Maybe life will go on!


Bless all of you,

Charlie


This ends our Great Loop blog. Some statistics and three photos follow below.


Some TRIP STATISTICS
Days traveled: 342
Miles traveled: 6,069
Fuel used: 2,215.08 gallons of diesel
Engine hours: 954.16
Marina nights: 257
Anchoring nights: 36
Lock wall nights: 9
Free docks: 21
Mooring ball nights: 3
At home in Okemos nights: One weekend in October and two weeks at Christmas
Hotel nights: 2
Other transportation: renting a car: 7, plane trip: 1, ferry rides: 2
Laundry costs: $391.50
ICE CREAM Costs $550
Living our dream: Priceless

Our celebration continues with a cookout with our Duncan Bay Boat Club friends




Sunset in the Florida Keys at Islamarada


Hiking at Covered Portage Anchorage, Canada

THE END







Wednesday, July 15, 2009

Canada Part 4 - The North Channel

July 12-13, 2009 This island is known as the Whalesback Island, marking an area in the North Channel as the Whalesback Channel. Behind this island we anchored in Bear Drop Harbor; our last two nights of our trip. This anchorage will always be special.


The North Channel, Ontario, Canada July 8-13, 2009

Duncan Bay Boat Club, Cheboygan, Michigan July 14, 2009

Greetings to all,

This blog will cover the past seven days for a distance of 260 miles from Collins Inlet in the Georgian Bay to yes, you just read correctly from above, to our home port of Cheboygan, Michigan. Today is Wednesday, July 15, our first day back to our home marina and I am trying to recover from the bittersweet feelings I have as I write my last blog after we completed the trip yesterday, July 14. We made it.. hip hip HURRAY!
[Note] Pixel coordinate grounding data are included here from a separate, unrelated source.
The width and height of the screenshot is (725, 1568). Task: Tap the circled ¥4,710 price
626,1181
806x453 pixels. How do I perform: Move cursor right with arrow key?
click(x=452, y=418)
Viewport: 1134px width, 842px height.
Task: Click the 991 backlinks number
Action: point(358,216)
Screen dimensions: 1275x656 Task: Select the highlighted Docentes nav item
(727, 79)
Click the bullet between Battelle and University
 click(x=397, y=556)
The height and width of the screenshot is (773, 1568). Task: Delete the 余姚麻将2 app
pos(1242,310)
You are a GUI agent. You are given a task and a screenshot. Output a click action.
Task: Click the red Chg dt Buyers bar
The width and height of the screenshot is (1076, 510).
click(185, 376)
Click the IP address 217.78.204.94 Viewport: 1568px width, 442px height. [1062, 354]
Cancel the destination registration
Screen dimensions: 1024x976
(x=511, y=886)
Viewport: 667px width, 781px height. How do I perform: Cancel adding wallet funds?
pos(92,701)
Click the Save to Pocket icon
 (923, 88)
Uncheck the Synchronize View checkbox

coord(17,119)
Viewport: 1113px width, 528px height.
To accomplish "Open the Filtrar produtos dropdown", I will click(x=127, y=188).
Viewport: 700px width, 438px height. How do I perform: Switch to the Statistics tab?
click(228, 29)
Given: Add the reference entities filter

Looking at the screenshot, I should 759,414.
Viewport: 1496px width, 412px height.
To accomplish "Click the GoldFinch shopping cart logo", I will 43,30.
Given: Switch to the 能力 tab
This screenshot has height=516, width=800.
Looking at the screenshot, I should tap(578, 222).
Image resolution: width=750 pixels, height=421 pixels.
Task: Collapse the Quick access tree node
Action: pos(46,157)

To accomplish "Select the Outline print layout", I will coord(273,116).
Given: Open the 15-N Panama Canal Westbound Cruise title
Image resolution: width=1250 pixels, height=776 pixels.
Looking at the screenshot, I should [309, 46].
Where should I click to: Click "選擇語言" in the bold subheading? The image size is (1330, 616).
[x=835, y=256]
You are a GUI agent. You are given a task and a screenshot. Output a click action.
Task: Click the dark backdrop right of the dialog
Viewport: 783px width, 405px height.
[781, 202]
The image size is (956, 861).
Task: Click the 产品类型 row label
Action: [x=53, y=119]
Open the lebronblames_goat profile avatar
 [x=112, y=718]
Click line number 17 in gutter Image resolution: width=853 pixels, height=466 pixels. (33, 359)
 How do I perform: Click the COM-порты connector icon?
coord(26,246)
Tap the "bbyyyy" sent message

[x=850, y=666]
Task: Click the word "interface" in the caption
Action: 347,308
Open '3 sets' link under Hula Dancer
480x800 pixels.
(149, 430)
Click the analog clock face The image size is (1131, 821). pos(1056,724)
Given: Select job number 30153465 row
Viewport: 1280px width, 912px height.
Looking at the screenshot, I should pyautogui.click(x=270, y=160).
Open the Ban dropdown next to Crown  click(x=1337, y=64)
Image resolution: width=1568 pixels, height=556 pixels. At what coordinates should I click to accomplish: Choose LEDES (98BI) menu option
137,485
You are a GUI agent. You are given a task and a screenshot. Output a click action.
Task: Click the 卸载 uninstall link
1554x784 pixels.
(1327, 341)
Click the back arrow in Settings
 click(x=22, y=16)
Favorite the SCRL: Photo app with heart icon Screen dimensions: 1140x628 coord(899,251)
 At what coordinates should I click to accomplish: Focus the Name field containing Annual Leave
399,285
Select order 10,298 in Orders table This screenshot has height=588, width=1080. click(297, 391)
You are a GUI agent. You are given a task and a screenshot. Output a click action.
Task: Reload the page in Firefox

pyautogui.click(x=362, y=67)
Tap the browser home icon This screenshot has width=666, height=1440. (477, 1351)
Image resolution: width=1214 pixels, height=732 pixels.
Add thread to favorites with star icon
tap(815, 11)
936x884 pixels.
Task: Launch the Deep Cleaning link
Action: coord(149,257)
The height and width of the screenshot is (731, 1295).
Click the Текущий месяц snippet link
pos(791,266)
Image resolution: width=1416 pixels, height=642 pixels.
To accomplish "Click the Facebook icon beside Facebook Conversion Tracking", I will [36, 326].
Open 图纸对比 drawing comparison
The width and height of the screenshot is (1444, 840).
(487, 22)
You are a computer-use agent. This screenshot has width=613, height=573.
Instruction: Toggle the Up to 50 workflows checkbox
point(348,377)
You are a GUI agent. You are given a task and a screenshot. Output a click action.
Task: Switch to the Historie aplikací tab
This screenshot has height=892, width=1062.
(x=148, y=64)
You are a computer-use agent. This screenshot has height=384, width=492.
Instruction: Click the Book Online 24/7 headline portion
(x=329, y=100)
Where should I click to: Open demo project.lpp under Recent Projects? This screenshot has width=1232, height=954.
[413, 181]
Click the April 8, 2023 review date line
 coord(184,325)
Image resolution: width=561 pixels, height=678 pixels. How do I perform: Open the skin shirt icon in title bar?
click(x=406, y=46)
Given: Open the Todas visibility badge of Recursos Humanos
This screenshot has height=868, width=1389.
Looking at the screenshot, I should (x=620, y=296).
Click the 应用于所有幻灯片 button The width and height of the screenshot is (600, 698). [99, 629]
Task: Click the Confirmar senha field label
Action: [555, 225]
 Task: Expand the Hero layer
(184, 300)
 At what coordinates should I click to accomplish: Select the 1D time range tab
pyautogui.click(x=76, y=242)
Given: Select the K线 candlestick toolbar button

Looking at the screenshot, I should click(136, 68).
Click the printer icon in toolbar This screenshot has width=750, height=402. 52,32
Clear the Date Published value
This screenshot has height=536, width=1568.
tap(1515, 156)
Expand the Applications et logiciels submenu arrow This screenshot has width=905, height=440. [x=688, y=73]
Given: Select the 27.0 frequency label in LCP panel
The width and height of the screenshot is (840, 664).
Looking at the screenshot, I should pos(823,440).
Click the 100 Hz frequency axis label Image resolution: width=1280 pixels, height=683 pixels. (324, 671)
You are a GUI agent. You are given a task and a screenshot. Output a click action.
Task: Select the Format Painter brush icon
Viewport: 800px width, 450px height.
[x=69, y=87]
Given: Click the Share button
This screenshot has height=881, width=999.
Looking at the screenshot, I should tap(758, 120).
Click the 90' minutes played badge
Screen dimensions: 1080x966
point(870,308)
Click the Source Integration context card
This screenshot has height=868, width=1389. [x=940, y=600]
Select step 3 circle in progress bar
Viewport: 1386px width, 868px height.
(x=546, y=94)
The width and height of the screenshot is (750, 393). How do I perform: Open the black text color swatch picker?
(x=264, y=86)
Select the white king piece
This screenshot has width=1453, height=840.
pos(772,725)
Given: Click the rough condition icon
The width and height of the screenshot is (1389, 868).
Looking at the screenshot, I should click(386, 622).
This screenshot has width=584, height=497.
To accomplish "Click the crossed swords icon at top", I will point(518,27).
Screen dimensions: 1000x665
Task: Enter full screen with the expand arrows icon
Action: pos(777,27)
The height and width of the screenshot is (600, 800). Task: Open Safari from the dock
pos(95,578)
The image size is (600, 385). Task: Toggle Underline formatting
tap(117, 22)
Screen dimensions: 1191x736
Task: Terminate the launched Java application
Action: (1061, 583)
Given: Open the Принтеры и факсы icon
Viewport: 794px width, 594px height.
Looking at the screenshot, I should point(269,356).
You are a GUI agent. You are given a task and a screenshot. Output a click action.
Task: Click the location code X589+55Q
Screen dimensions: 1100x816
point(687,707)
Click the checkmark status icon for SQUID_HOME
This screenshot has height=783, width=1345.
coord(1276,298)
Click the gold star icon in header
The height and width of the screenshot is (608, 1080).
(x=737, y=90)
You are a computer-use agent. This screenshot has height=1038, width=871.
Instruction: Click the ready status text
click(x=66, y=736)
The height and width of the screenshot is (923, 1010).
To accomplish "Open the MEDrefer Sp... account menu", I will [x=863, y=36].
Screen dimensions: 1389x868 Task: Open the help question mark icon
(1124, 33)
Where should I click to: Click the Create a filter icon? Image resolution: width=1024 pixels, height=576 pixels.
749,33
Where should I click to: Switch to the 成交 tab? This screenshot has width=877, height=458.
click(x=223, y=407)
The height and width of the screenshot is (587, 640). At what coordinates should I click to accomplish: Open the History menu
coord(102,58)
Even though this is my last blog to write, there is actually another one coming in a day or two from Charlie. He will take you all in with him as he pilots Freedom's Turn on that last mile into Duncan Bay Marina yesterday. Besides his facts, he may even have some feelings!


On July 8 we woke up to an absolutely beautiful morning at anchor in Mill Lake in Collins Inlet of the Georgian Bay. We traveled to Killarney at the beginning of the North Channel where we spent one night at anchor at Covered Portage, then on to Little Current, Manitoulin Island for two nights, then two nights to wait out west winds of 20-25 knots gusting to 35 at our Bear Drop Harbor anchorage.

On our last day of cruising, Tuesday, July 14, it was a good day to leave the protection of Bear Drop Harbor. The water was laid down as I snoozed off and on all morning and later Charlie told me he saw a Bald eagle fly right past our boat. That must have been our good omen to go home.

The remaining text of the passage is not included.